[Written problem] Copy the material below line for line, keeping every word, number, and mark of punctuation unchanged.

[Supplied data]
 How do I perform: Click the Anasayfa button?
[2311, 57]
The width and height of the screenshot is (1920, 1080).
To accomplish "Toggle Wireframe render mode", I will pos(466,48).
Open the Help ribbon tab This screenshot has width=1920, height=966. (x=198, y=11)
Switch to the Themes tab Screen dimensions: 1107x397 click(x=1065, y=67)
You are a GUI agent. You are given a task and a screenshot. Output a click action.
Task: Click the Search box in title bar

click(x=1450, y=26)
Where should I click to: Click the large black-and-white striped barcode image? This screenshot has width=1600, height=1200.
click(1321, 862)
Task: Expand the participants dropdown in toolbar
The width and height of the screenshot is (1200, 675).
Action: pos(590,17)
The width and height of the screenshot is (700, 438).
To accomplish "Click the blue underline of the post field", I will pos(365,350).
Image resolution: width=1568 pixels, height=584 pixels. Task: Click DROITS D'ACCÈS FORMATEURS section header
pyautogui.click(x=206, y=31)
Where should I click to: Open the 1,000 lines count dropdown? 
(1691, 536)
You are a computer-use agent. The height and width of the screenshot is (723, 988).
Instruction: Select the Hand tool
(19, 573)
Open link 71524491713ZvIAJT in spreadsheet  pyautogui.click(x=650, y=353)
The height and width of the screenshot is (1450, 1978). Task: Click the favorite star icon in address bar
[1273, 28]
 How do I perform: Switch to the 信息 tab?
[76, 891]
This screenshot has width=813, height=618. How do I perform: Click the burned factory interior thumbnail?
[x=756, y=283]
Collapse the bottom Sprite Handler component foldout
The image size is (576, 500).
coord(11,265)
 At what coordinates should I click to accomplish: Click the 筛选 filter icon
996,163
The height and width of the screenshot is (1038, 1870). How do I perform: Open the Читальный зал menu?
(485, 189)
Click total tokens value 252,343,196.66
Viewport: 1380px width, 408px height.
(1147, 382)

[Output for this exercise]
 How do I perform: Click the Anasayfa button?
[2311, 57]
The width and height of the screenshot is (1920, 1080).
To accomplish "Toggle Wireframe render mode", I will pos(466,48).
Open the Help ribbon tab This screenshot has width=1920, height=966. (x=198, y=11)
Switch to the Themes tab Screen dimensions: 1107x397 click(x=1065, y=67)
You are a GUI agent. You are given a task and a screenshot. Output a click action.
Task: Click the Search box in title bar

click(x=1450, y=26)
Where should I click to: Click the large black-and-white striped barcode image? This screenshot has width=1600, height=1200.
click(1321, 862)
Task: Expand the participants dropdown in toolbar
The width and height of the screenshot is (1200, 675).
Action: pos(590,17)
The width and height of the screenshot is (700, 438).
To accomplish "Click the blue underline of the post field", I will pos(365,350).
Image resolution: width=1568 pixels, height=584 pixels. Task: Click DROITS D'ACCÈS FORMATEURS section header
pyautogui.click(x=206, y=31)
Where should I click to: Open the 1,000 lines count dropdown? 
(1691, 536)
You are a computer-use agent. The height and width of the screenshot is (723, 988).
Instruction: Select the Hand tool
(19, 573)
Open link 71524491713ZvIAJT in spreadsheet  pyautogui.click(x=650, y=353)
The height and width of the screenshot is (1450, 1978). Task: Click the favorite star icon in address bar
[1273, 28]
 How do I perform: Switch to the 信息 tab?
[76, 891]
This screenshot has width=813, height=618. How do I perform: Click the burned factory interior thumbnail?
[x=756, y=283]
Collapse the bottom Sprite Handler component foldout
The image size is (576, 500).
coord(11,265)
 At what coordinates should I click to accomplish: Click the 筛选 filter icon
996,163
The height and width of the screenshot is (1038, 1870). How do I perform: Open the Читальный зал menu?
(485, 189)
Click total tokens value 252,343,196.66
Viewport: 1380px width, 408px height.
(1147, 382)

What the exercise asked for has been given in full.